Né va dimenticato che, sempre a fine 2018, l’Ente ha dichiarato un indebitamento finanziario pari a 179,8milioni e, nel conto patrimoniale, debiti finanziari complessivi per 367,9milioni oltre a debiti verso fornitori per 115,1milioni e verso altri per 47,5milioni.
In sostanza, questa crisi può indurre alla adozione di provvedimenti gravi, fino alla riduzione delle spese ordinarie e per servizi ai cittadini. Un danno enorme.
Tutto questo può spiegare perché, a nostro parere, sia necessario ‘guardare alla realtà’ con una visione complessiva ed univoca nella quale ricomprendere, tra gli altri, anche i problemi ambientali.
Nei giorni della crisi, il nostro mare ha ripreso il suo colore verde-acqua e il cielo il suo azzurro. L’aria è divenuta più pulita e la notte più luminosa. I prati si sono rinnovati, i fiumi sono ritornati limpidi, tra essi anche il Sarno, e i pesci, gli uccelli e tutti gli animali hanno riconquistato i loro spazi. La Città ha ripreso a respirare, senza polveri sottili, senza fumi, senza inquinanti, senza stridori, senza tremori, senza auto. Eppure, è bastato un giorno, giusto il 4 Maggio, per vedere cambiata ogni cosa. In peggio. A cominciare dal fiume Sarno.

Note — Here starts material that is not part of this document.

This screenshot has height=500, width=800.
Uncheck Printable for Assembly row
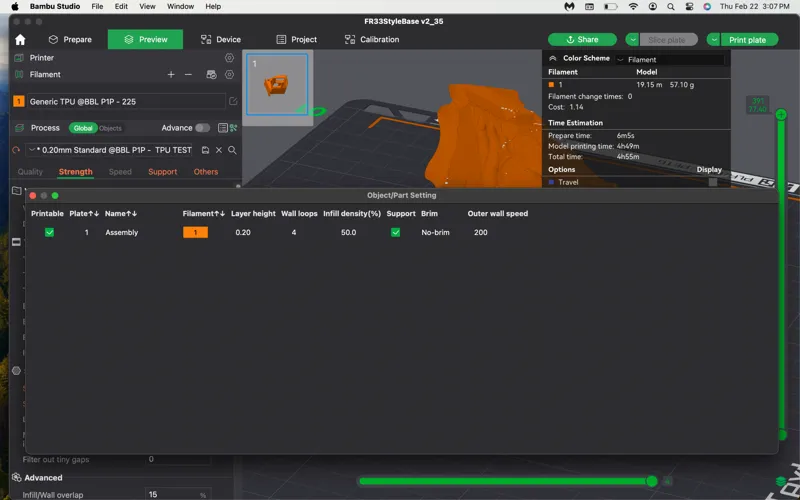tap(49, 233)
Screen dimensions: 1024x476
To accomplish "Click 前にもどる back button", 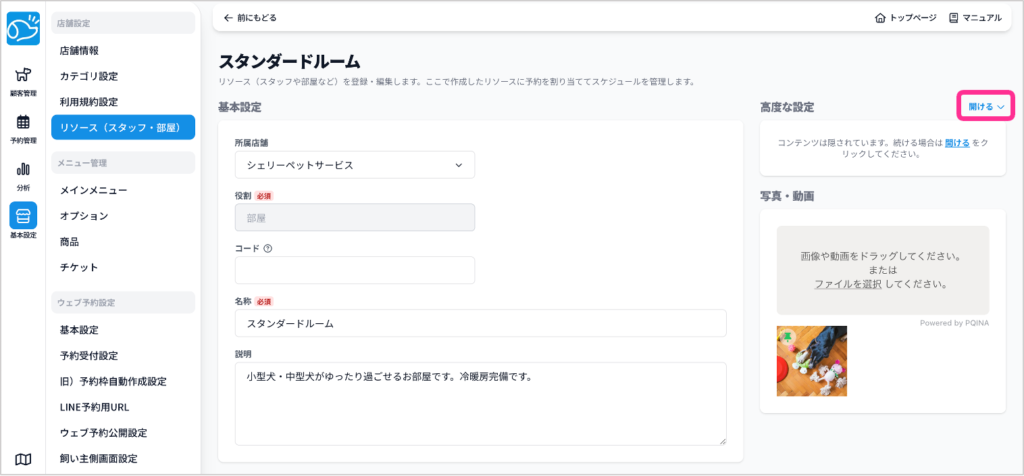I will [250, 18].
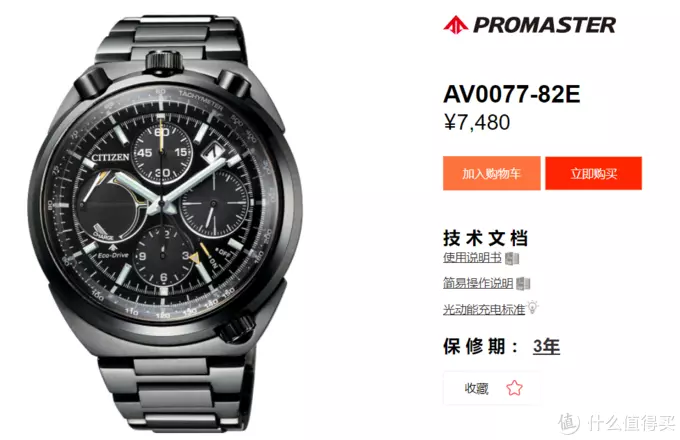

Allora: veramente abbiamo nostalgia del caos nel quale si svolgeva la nostra vita? Siamo sicuri di voler continuare a respirare i veleni, vedere le auto in doppia/tripla fila, la sporcizia in giro dappertutto e vivere tra abbandono e degrado? Siamo in grado di capire che, ritornando al passato, non avremo futuro?

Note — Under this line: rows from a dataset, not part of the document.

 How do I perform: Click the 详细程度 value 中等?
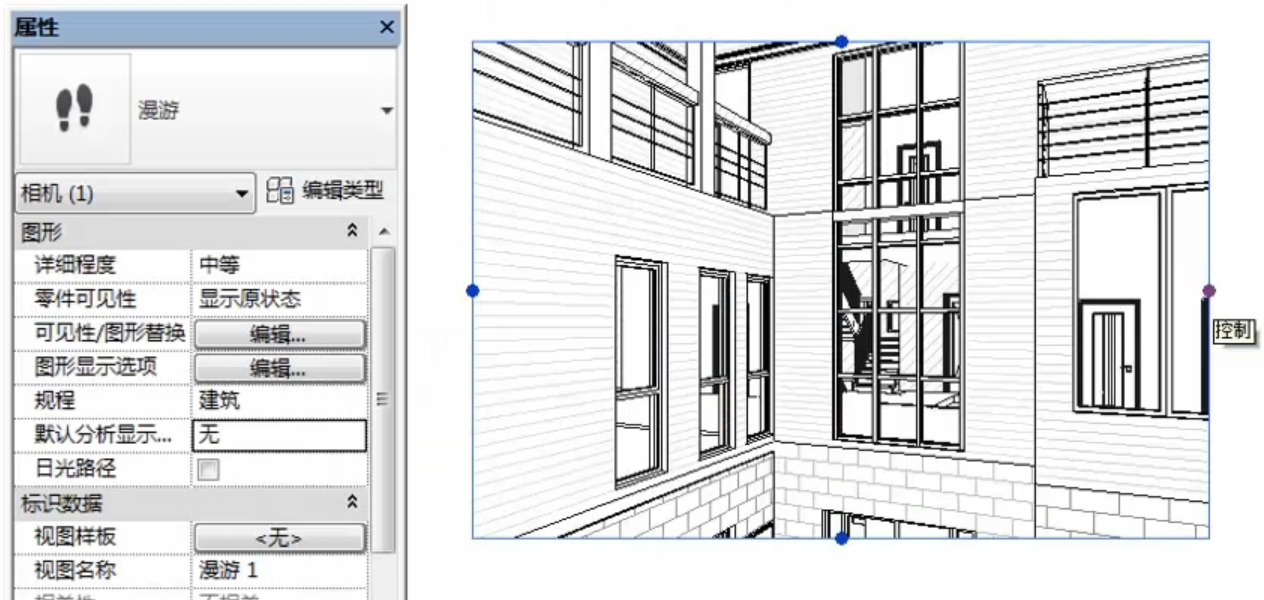[x=278, y=265]
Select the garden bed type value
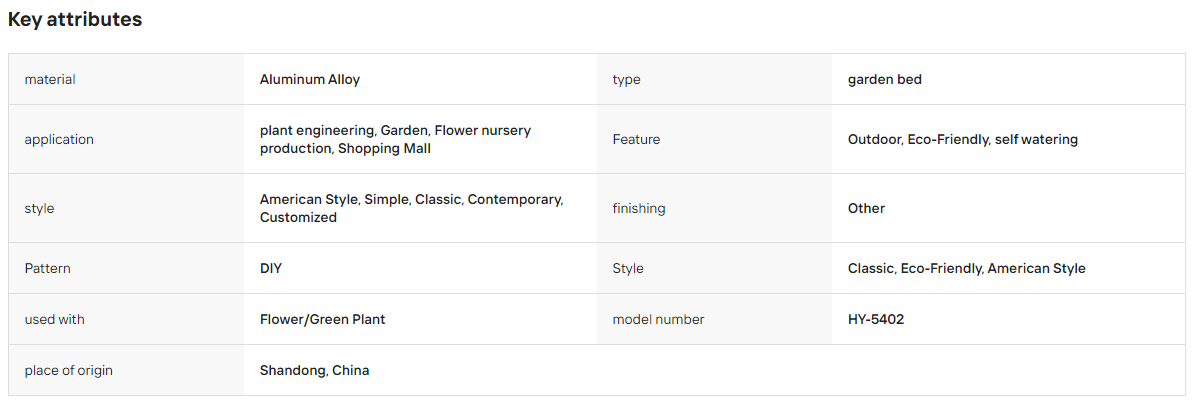This screenshot has width=1195, height=400. coord(884,79)
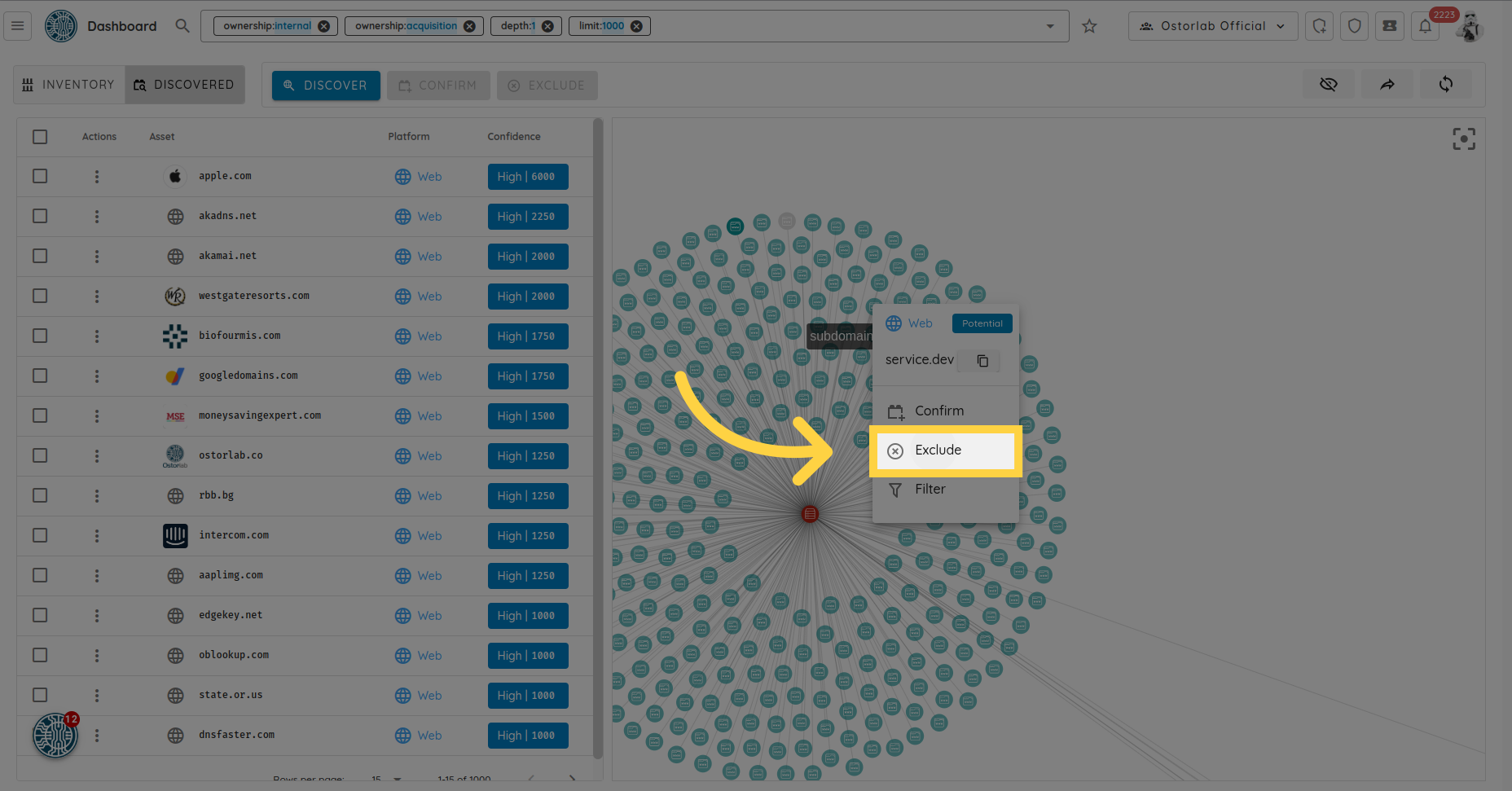This screenshot has height=791, width=1512.
Task: Open actions menu for akamai.net row
Action: [97, 257]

Questa tragedia ci ha dimostrato l’urgenza di un ritorno al rispetto della natura in una posizione di sostanziale equilibrio. Non di presunta e suicida superiorità. Non si tratta di incidere sulle nostre libertà, ma solo decidere di esercitarle in modo diverso, come avviene in tanti Paesi veramente europei. In campo ambientale, Svezia, Norvegia, Finlandia, possono insegnarci molto.
Se la vita è preziosa e va vissuta, allora deve essere assolutamente difesa. E, quindi, non possiamo continuare nella egoistica distruzione del territorio e lasciare ai nostri figli il deserto. Saremmo maledetti per il solo fatto di averli messi al mondo e di aver contemporaneamente rivestito, nei loro confronti, i panni degli assassini.

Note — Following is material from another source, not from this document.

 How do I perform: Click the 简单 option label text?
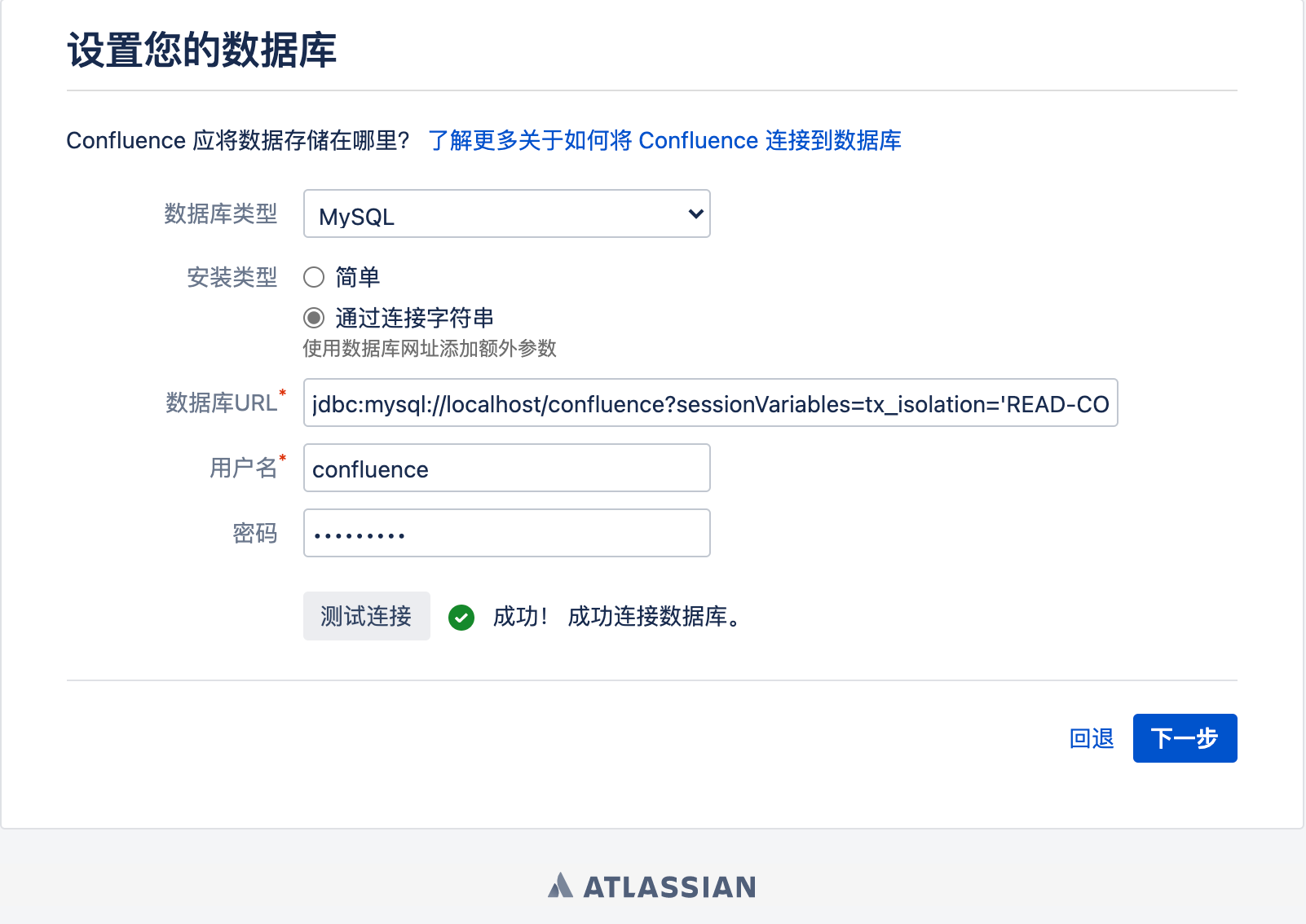pos(358,277)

In definitiva, noi vorremmo che questa delicata fase, così complessa, possa costituire l’occasione per cambiare le logiche di indirizzo affinché ogni decisione si dimostri in grado di soddisfare tre vincoli specifici e, cioè, sia coerente con la missione produttiva della Città (quale?), sia compatibile con le esigenze dell’Amministrazione e, infine, sia rispettosa di nuovi equilibri ambientali.
Per quanto ci può riguardare, di questo vogliamo parlare nei prossimi incontri proponendo, con un ‘manifesto’, nuovi percorsi volti a cancellare i segni evidenti di scelte anonime, generiche e fortemente piegate agli interessi di pochi.
La nostra Città non deve rinascere. Deve semplicemente risorgere, ricollegandosi alla sua identità, alla sua cultura, alla sua umanità, e continuando a scrivere sull’unico libro della sua storia millenaria.